The IPCC typically publishes GWPs for 20, 100 and 500-year time frames. These time frames are important as a GHG’s impact on the climate changes over time. The GWP of CO2 is always, by definition, one, because it is the reference point for the other gasses.


The table above is taken from the most recent IPCC assessment report (AR5) and outlines the global warming potential of various GHGs in relation to carbon dioxide. It demonstrates that the GWP of methane over a 100 year time frame is 28, meaning the energy methane introduces to the climate system is 28 times that of CO2 over a 100 year period. The GWP for Methane over a 20 year period is 84, indicating that it contributes 84 times more energy into the climate system than an equivalent quantity of CO2. Because of both the large effect that methane reductions can have within 20 years and the serious climate disruption expected in that time (if no significant reduction of GHGs is achieved) the IPCC supports using a 20 year time frame for methane.
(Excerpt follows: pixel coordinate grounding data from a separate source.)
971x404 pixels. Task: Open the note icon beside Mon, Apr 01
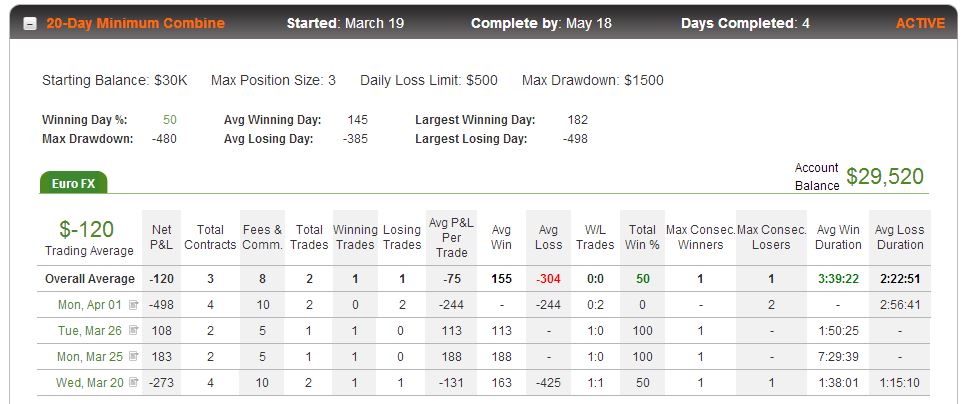pos(133,305)
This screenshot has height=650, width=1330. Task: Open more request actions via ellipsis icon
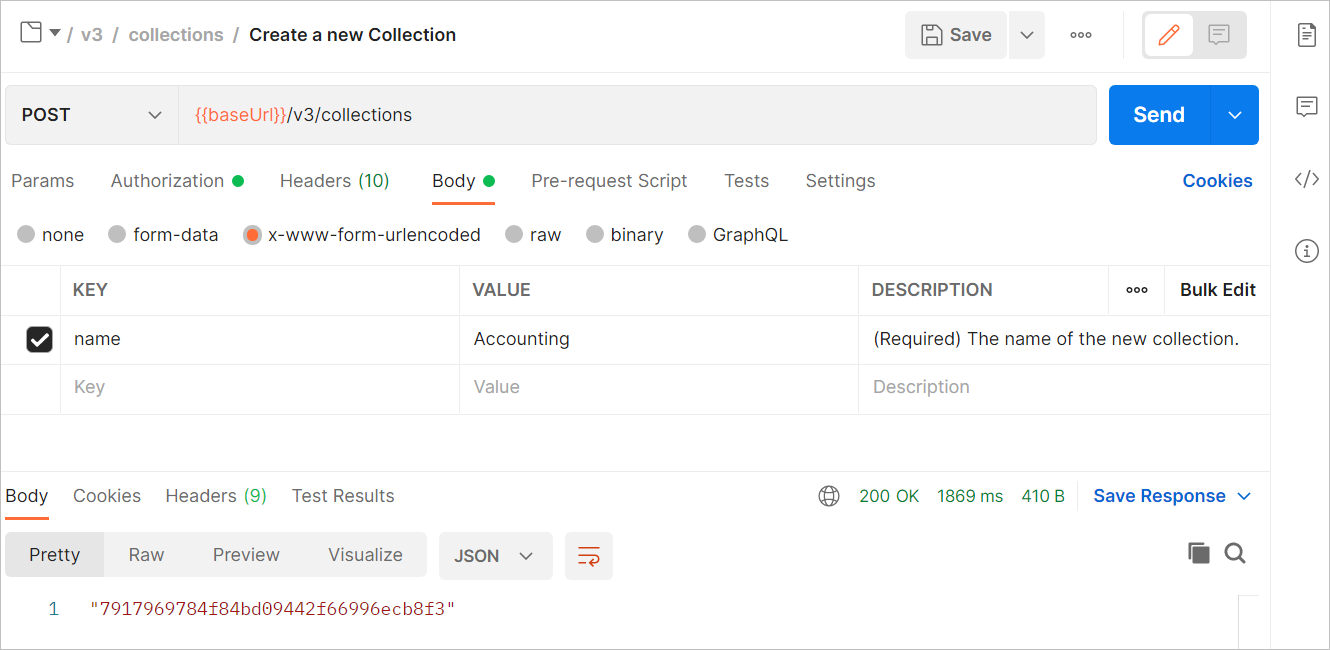pos(1080,35)
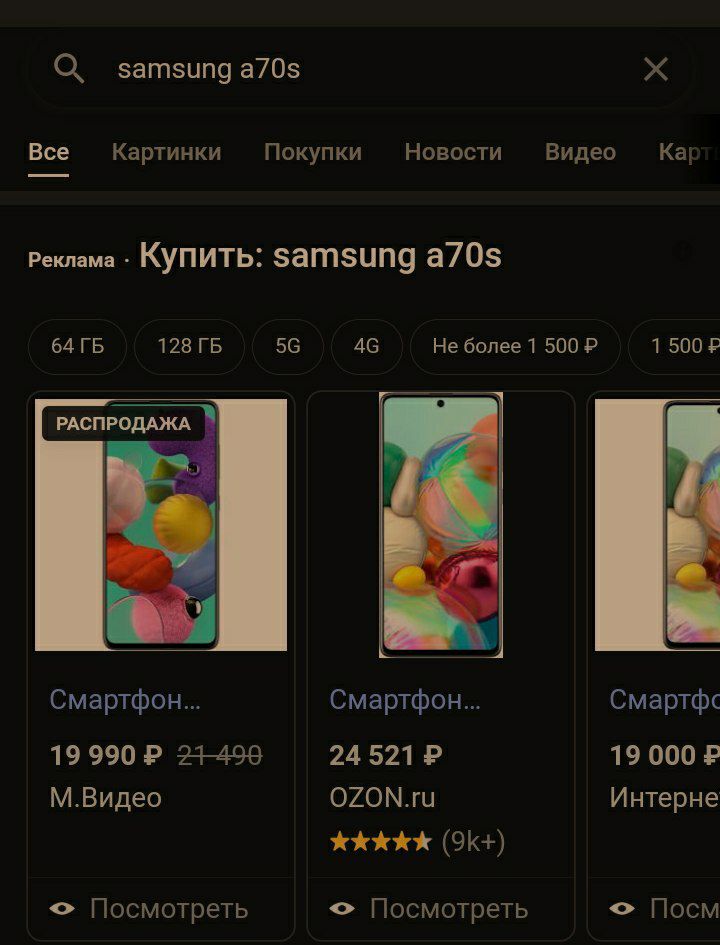
Task: Click eye icon on third product card
Action: click(x=622, y=908)
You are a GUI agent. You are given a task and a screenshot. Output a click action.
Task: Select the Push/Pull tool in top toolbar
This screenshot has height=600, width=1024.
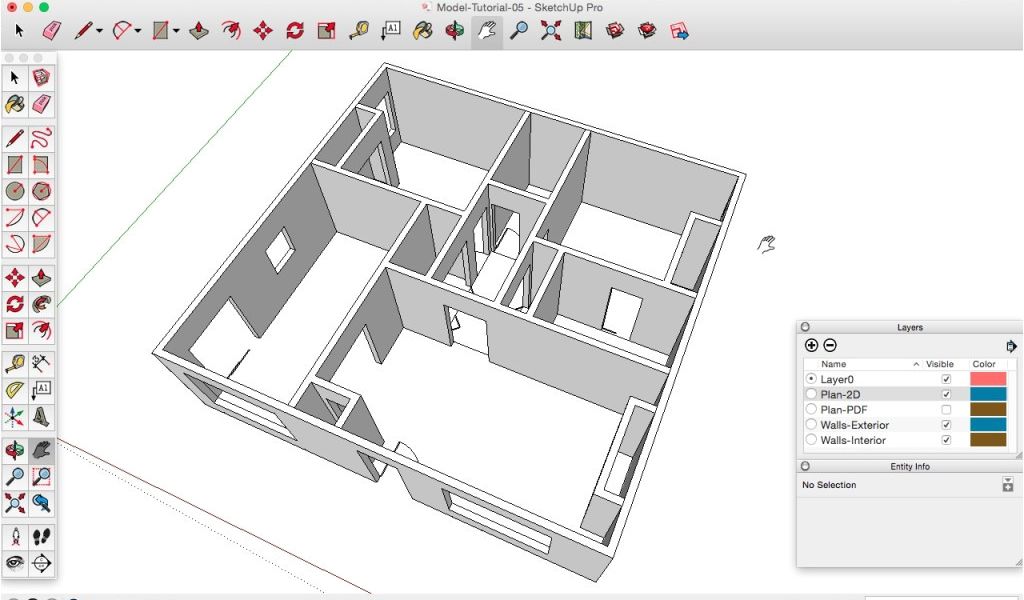(x=198, y=31)
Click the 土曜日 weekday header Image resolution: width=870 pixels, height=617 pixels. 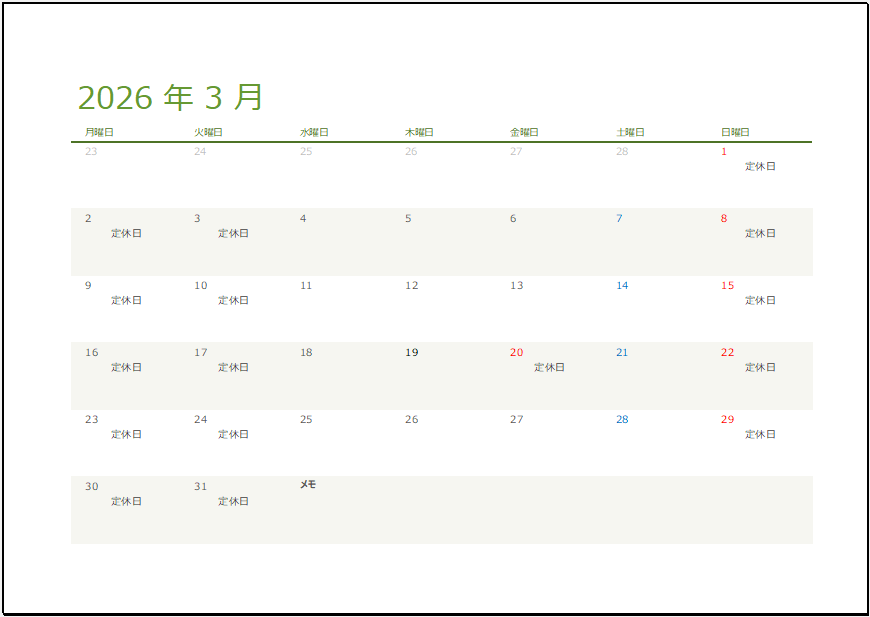pos(629,130)

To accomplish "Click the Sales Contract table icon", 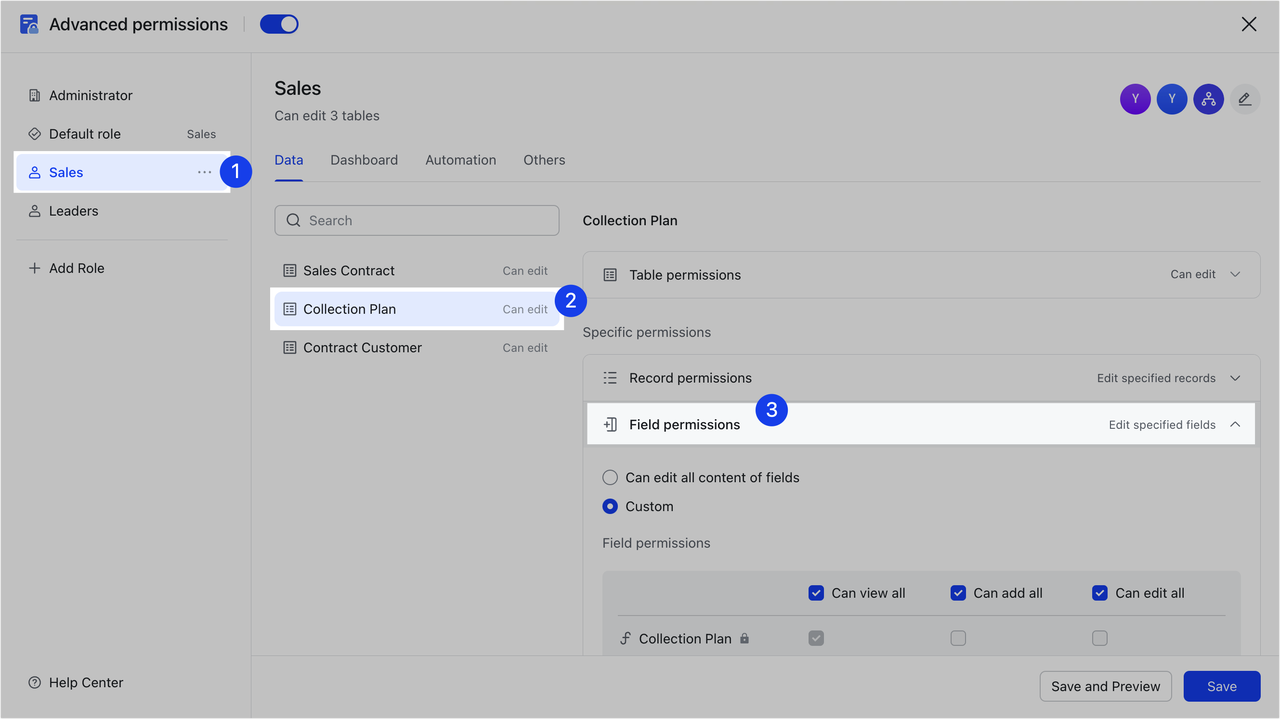I will point(291,270).
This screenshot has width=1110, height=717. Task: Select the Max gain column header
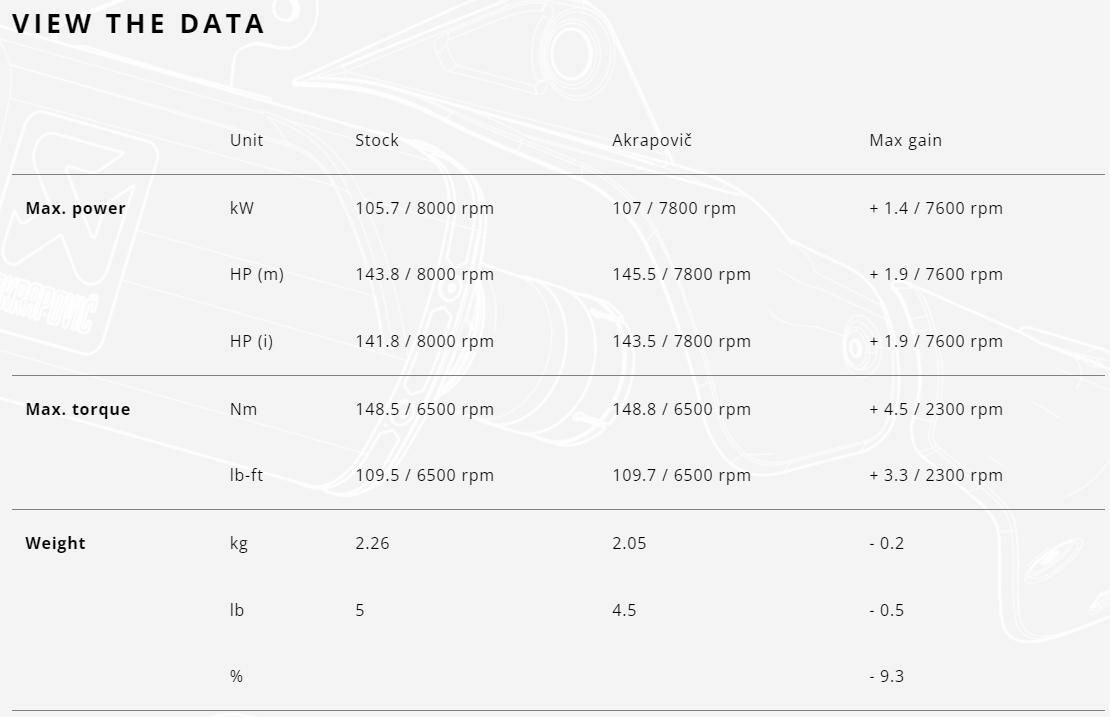tap(905, 140)
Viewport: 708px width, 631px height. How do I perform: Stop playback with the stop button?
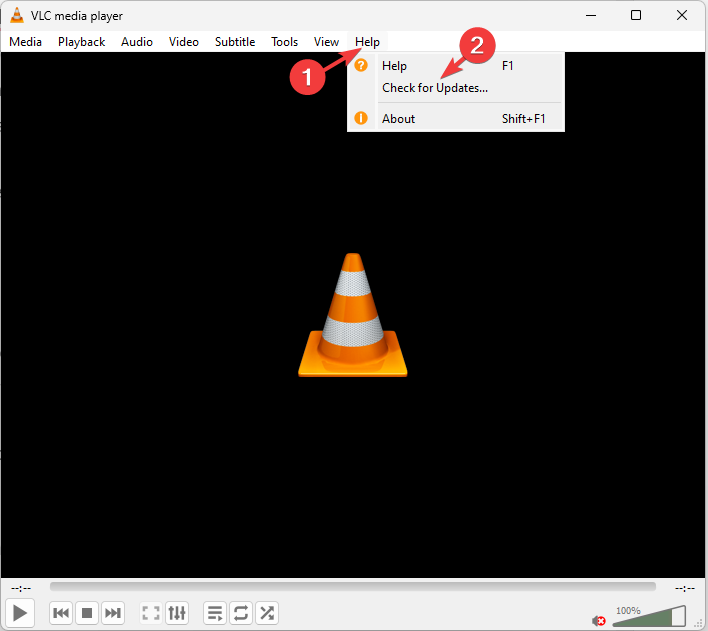(87, 612)
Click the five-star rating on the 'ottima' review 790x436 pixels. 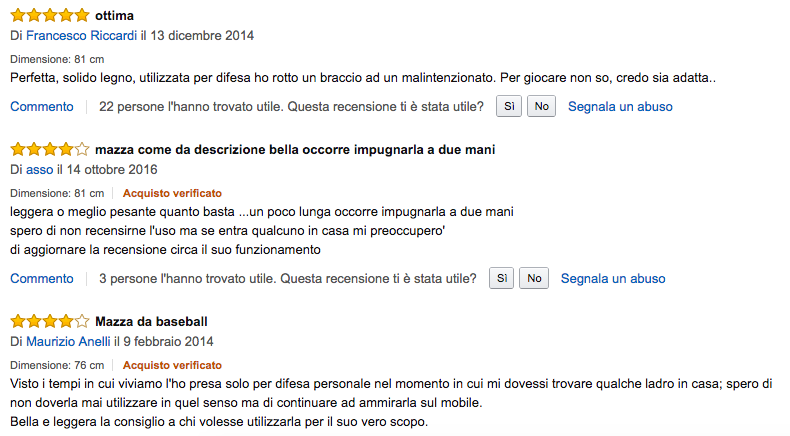49,16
The reduction of Methane emissions is potentially a very powerful tool in short-term mitigation. Mr Groser’s assertion of the “absolute primacy of reducing carbon dioxide, above all other gases…” is a limited view that does not acknowledge the need to reduce emissions on all fronts, and specifically downplays the significant role of the agricultural sector in mitigation. He seems to be implying that the agricultural sector should be given some slack in its responsibility to reduce emissions, and that this is justified by the need for food security as global population increases.

While food security and a growing population are critical issues for climate change mitigation and must be considered alongside any proposal to address climate change, Mr Groser fails to acknowledge the critical impact of methane on atmospheric temperature and further ignores the need to develop less energy-intensive agriculture, which can withstand climate shocks and be productive over the long term.

Mr Groser thinks that if mitigation efforts cannot be broadened beyond Annex 1 countries “we are all wasting our time with our own climate change efforts”. In the context of New Zealand’s inadequate commitment ahead of December’s negotiations it is unjustified to point fingers at developing countries when we are failing in our own responsibility to set an appropriate example for those same countries to follow.

What does this all mean for the Paris text?

The draft negotiating text for COP21 does not define greenhouse gases, rather it adopts the broad definition agreed in the 1992 United Nations Framework Convention on Climate Change:

“Greenhouse gases” means those gaseous constituents of the atmosphere, both natural and anthropogenic, that absorb and re-emit infrared radiation.

Given the disproportionate heat-trapping qualities of methane, there is good reason to suggest that it warrants a specific mention in any global agreement on climate change. While “carbon dioxide equivalents” and “carbon dioxide … and other long-lived greenhouse gases” are referred throughout the text, all groupings are very broad and no specific approaches or frameworks in respect of methane or any other non-CO2 GHGs are found anywhere in the text.

Perhaps the distinction between types of GHGs and their respective global warming potentials could be implied, given the UNFCCC’s acknowledgement of the IPCC’s climate assessments. Nevertheless, to avoid confusion, it would be pragmatic to include the distinction specifically in the text, in order to better guide policy proposals suited to different types of emitter nations.

Perhaps, Minister Groser’s suggestions surrounding agricultural strategies – targets on reducing GHG emissions from food loss; carbon from agriculture; and increased R&D around methane – could also be included as additional options in the Mitigation section of the Paris agreement. However, they should remain additional. Agricultural emissions are a critical part of the greenhouse gas equation and any differential approach for agriculture must not selectively ignore the disproportionate heat-trapping qualities of methane.